考古学的に注目されているのが、弥生時代後期から古墳時代初頭(3世紀前後)にかけて、九州の勢力・文化が近畿地方へ波及していく現象です。歴史学者の間ではこれを「東遷説(とうせんせつ)」と呼び、邪馬台国九州説と結びつけて語られることが多いのですが、東遷説を採らない立場の研究者も、九州系の土器や祭祀の様式が瀬戸内海を経由して大和地方に伝わったこと自体は認めています。神武東征の物語は、こうした人・モノ・文化の東方への移動という大きな歴史的潮流を、一人の英雄の旅として凝縮し直した「集合的記憶の物語化」なのかもしれません。
宇佐・岡田宮・安芸・吉備 ― 長い長い「準備期間」
物語では
一行はまず豊国(とよのくに)の宇沙(うさ/大分県宇佐市)に至り、宇沙都比古(うさつひこ)・宇沙都比売(うさつひめ)の歓待を受けます。その後、筑紫(つくし)の岡田宮(おかだのみや)に1年、阿岐国(あきのくに/広島県)の多祁理宮(たけりのみや)に7年、吉備(きび/岡山県)の高嶋宮(たかしまのみや)に実に8年も滞在してから、ようやく難波(なにわ)方面へと軍船を進めます。
実際には
主人公一行が16年近くも寄り道をしているという記述は、単なる旅の記録としては不自然です。ここには、瀬戸内海ルート上の各地の勢力と同盟関係を結び、兵站(へいたん)と軍備を整えていった過程が、後から「滞在年数」という形に圧縮されて残った可能性があります。

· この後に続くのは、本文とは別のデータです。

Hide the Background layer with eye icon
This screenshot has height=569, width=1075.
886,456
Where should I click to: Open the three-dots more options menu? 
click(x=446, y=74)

とくに吉備での8年間は重要です。吉備地方は特殊器台(とくしゅきだい)と呼ばれる祭祀用土器や、楯築遺跡(たてつきいせき)に代表される弥生時代屈指の大型墳丘墓を持つ、当時の列島でも有数の先進地域でした。のちの前方後円墳の原型とされる要素が吉備には数多く見られ、大和の纒向遺跡(まきむくいせき)で成立するヤマト王権の祭祀体系に、吉備の要素が色濃く取り込まれていることが発掘調査からわかっています。神武が吉備に長く留まったという伝承は、実際の政治連合の形成過程――すなわち九州系の勢力が吉備という有力なパートナーを得て、初めて大和へ進出する力を蓄えた過程――を反映しているとする解釈は、非常に説得力を持ちます。

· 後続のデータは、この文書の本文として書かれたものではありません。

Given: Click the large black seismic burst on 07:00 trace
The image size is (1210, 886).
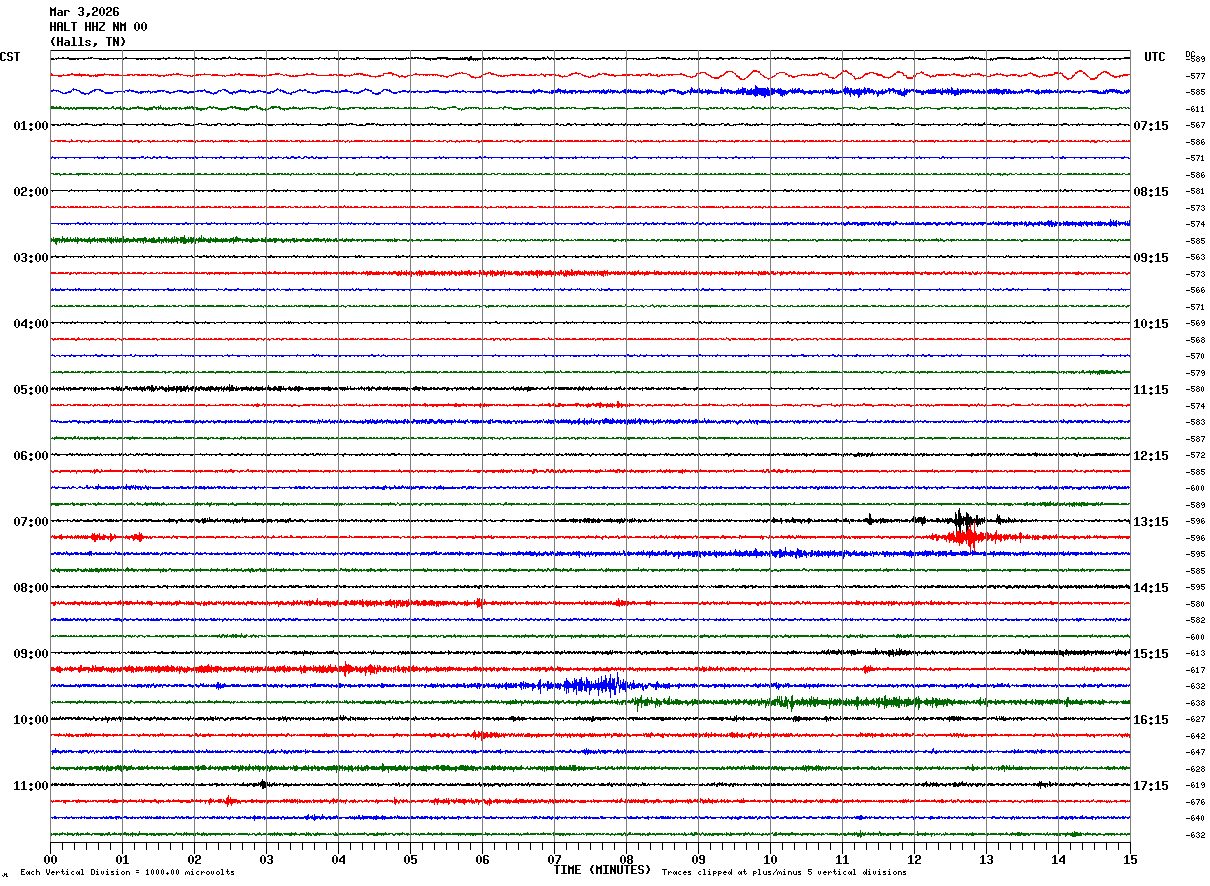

難波碕上陸と孔舎衛坂の敗北 ― 「日に向かって戦うな」
物語では
一行は速吸門(はやすいのと)で国つ神・槁根津日子(さおねつひこ)を道案内に加え、難波の碕(なにわのさき)を経て白肩津(しらかたのつ)に上陸します。ところがそこを治めていたのは、登美能那賀須泥毘古(とみのながすねひこ、以下「長髄彦(ながすねひこ)」)でした。孔舎衛坂(くさえのさか)での戦いで、兄の五瀬命は手に矢傷を負います。

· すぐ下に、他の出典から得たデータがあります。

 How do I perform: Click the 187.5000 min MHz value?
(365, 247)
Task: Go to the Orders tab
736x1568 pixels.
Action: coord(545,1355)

五瀬命は「我々は日の神(天照大御神)の子孫でありながら、日に向かって(東を向いて)戦ったのがいけなかった。今度は日を背にして戦おう」と言い、一行は南へ迂回し紀伊半島を回り込むことを決めます。しかし五瀬命は傷が悪化し、男之水門(をのみなと)で「賤しき奴(やつこ)の手にかかって死ぬとは」と嘆きながら亡くなり、竈山(かまやま)に葬られました。
実際には
この一戦は、大和入りが決して平和的な進軍ではなく、既存の在地勢力による激しい抵抗を受けたことを示しています。「日に向かって戦うべきではない」という理屈は、太陽神アマテラスを祖とする王権の正統性を説明するために後付けされた宗教的解釈である可能性が高い一方、実際の戦術としても、東(大阪湾側)から大和盆地を攻めるのは地形的に不利で、南の紀伊半島を迂回するルートの方が現実的だったとする地理的な分析も存在します。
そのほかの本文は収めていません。